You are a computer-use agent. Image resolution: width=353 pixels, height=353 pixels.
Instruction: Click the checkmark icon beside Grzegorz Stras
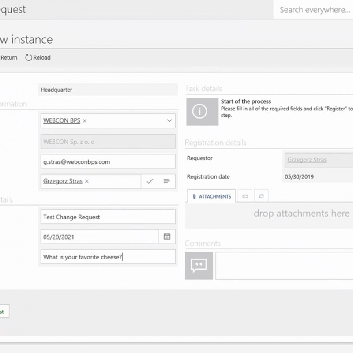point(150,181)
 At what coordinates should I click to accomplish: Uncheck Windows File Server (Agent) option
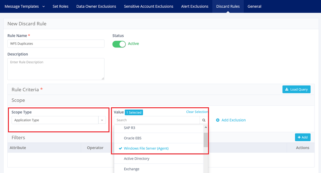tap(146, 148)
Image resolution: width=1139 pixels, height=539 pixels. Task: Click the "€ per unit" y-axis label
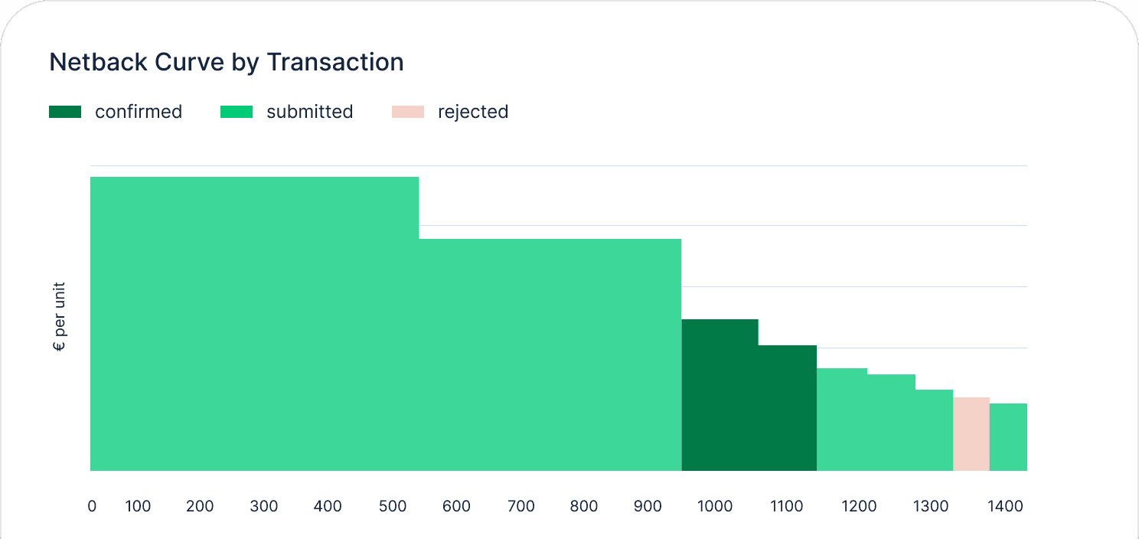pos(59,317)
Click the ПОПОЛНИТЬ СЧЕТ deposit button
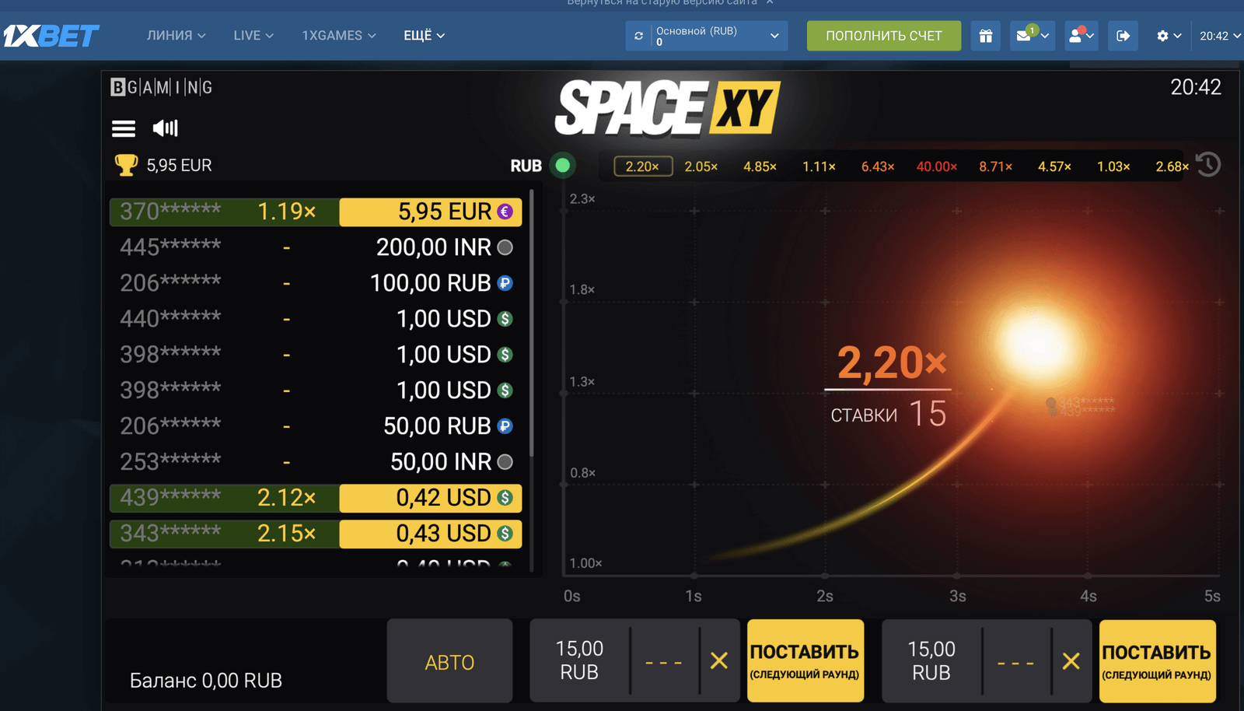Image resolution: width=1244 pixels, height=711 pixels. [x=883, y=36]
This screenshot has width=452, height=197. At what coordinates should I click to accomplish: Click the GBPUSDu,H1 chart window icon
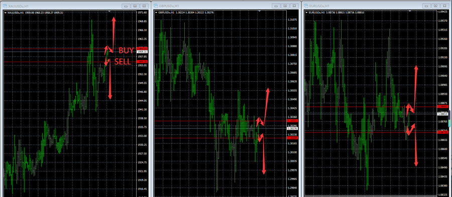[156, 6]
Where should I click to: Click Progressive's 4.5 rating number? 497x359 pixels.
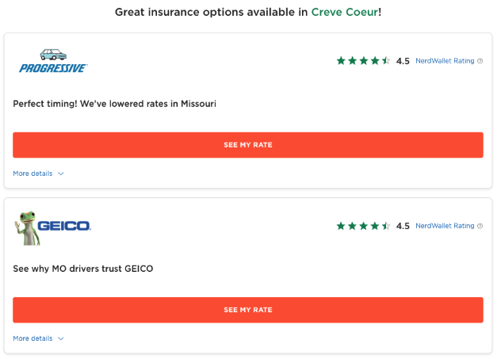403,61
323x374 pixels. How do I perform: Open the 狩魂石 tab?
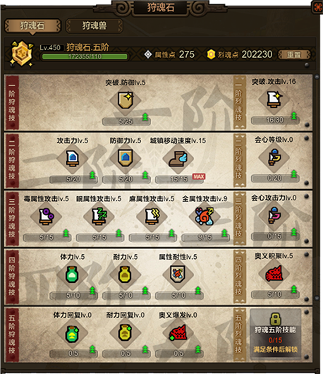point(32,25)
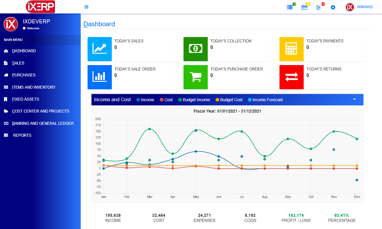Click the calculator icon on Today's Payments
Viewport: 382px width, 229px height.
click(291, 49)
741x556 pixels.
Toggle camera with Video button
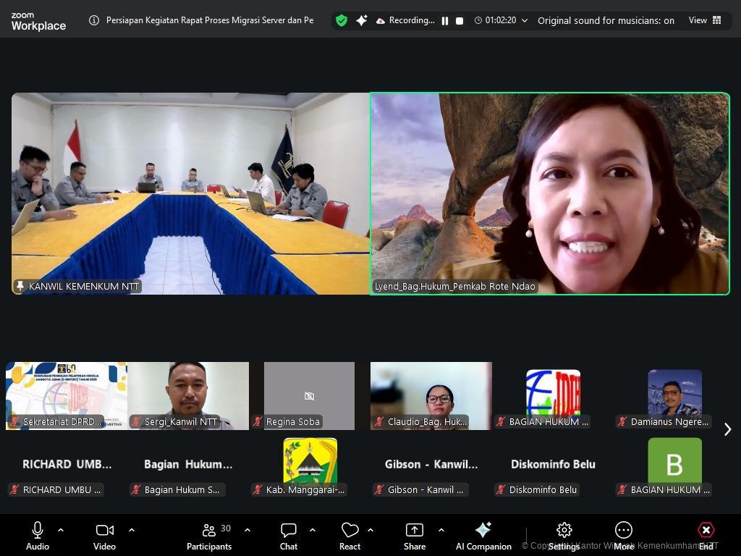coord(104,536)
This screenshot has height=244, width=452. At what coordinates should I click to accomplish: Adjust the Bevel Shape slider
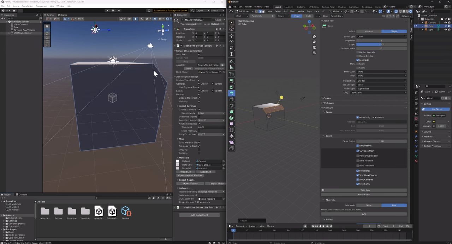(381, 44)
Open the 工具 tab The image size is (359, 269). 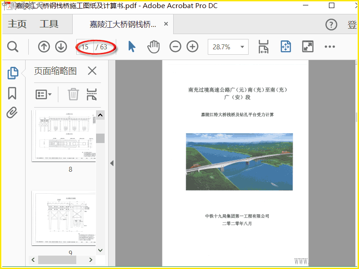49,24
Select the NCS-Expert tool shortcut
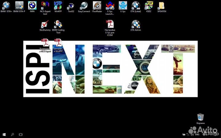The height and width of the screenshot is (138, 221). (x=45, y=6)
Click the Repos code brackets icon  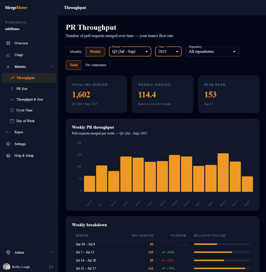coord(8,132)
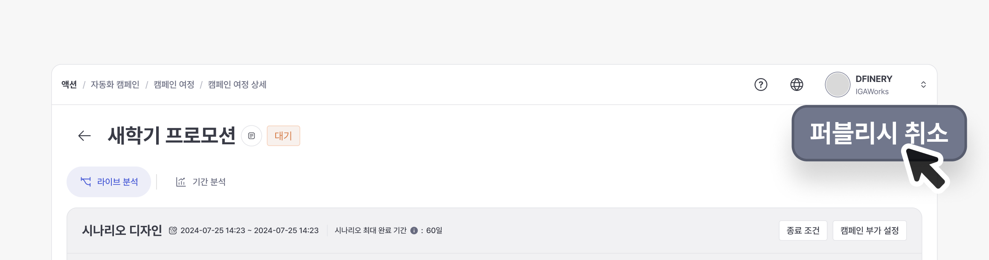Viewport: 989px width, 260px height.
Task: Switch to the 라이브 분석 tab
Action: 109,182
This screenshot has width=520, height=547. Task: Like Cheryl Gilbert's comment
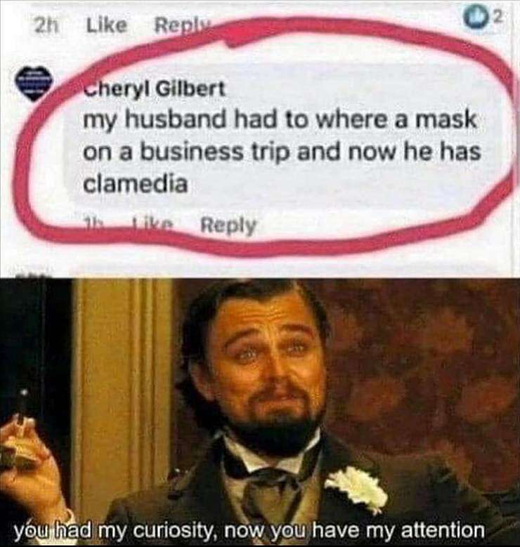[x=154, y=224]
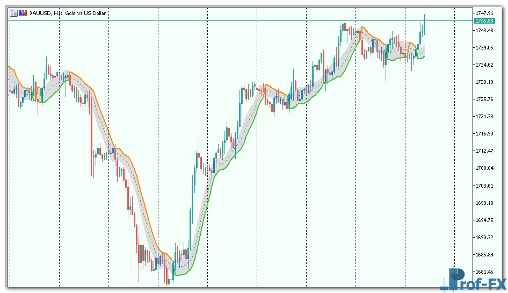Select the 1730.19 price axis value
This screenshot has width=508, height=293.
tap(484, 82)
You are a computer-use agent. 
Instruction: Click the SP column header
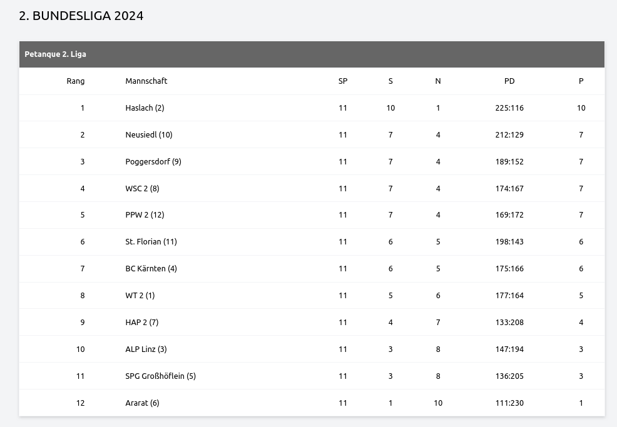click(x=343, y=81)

+ + + +

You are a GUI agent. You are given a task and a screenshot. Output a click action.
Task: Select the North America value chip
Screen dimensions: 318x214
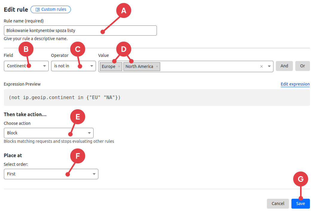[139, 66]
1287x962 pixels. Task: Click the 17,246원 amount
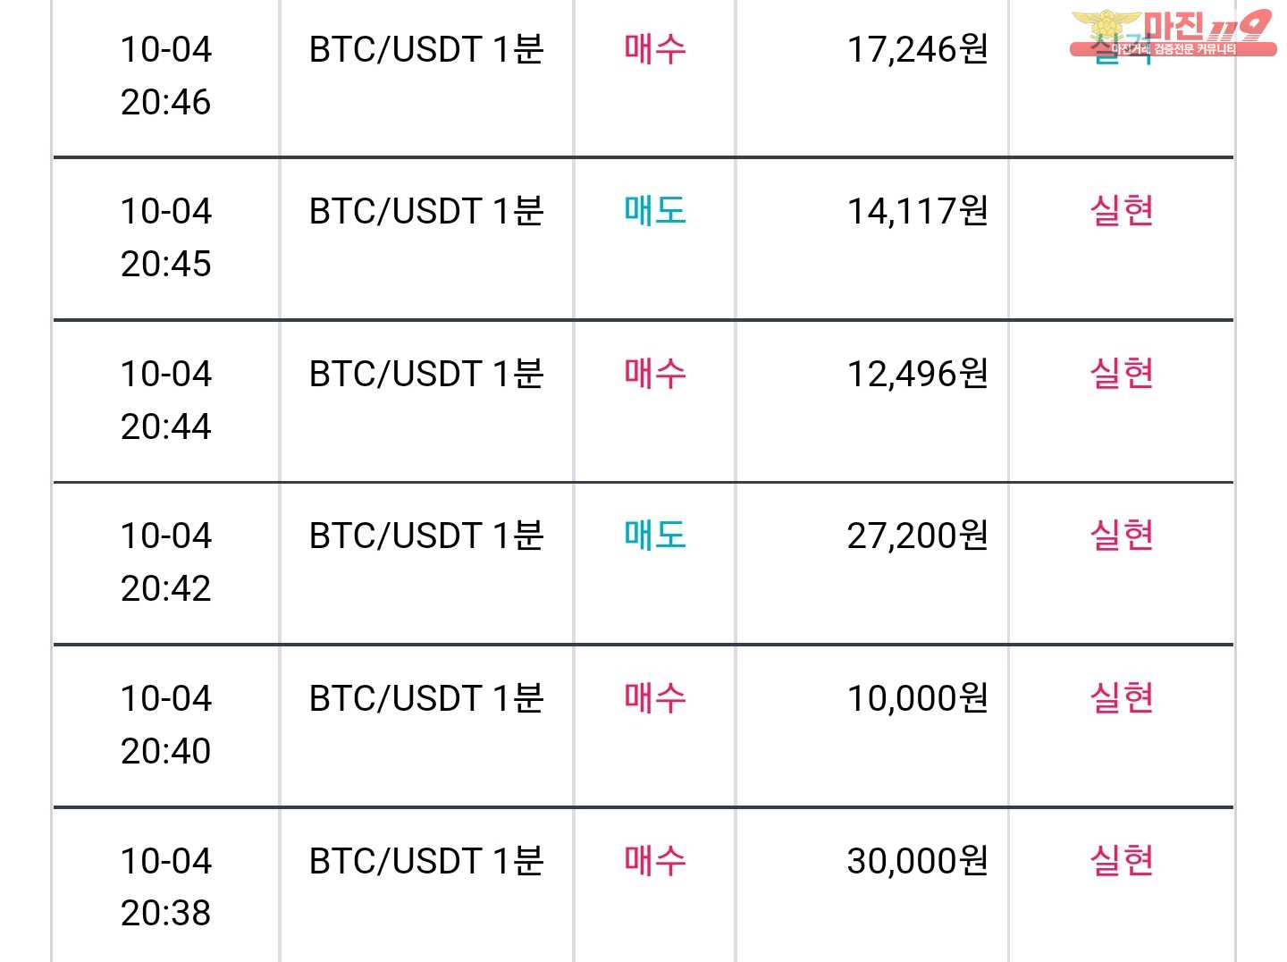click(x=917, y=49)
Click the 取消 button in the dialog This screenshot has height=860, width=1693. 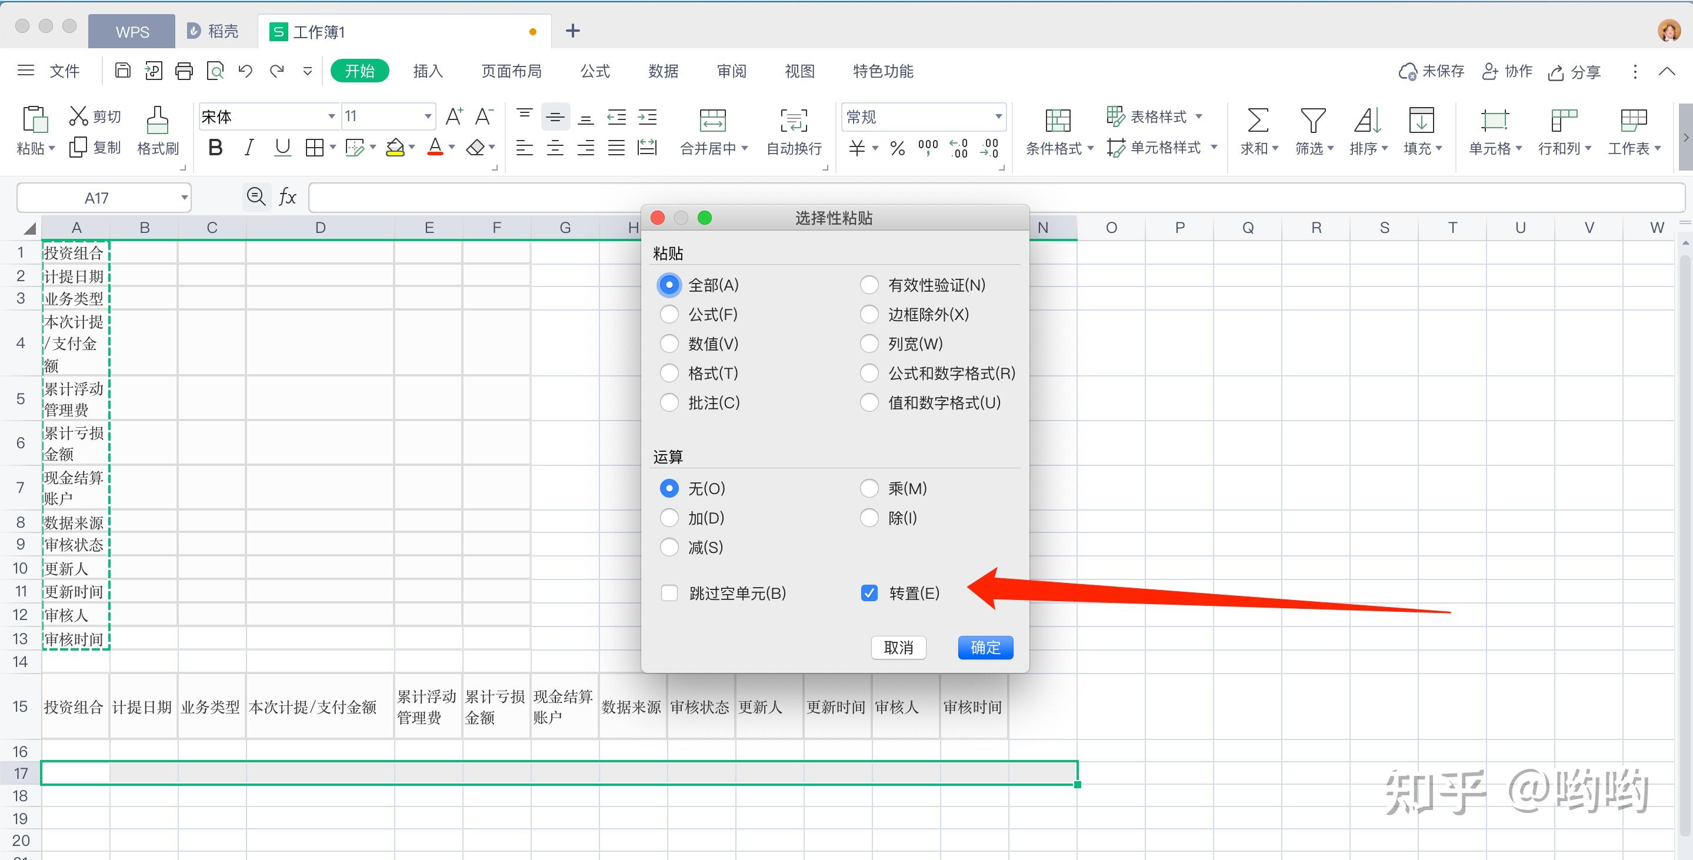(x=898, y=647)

+ + + +

THE TASK> Copy out, word for word, the records above from the line with "You are a computer-use agent. Image" to the line with "tap(146, 148)". Leave the pictures out of your answer.

REPLY>
You are a computer-use agent. Image resolution: width=353 pixels, height=353 pixels.
Instruction: Click the checkmark icon beside Grzegorz Stras
point(150,181)
 At what coordinates should I click to accomplish: Uncheck Windows File Server (Agent) option
tap(146, 148)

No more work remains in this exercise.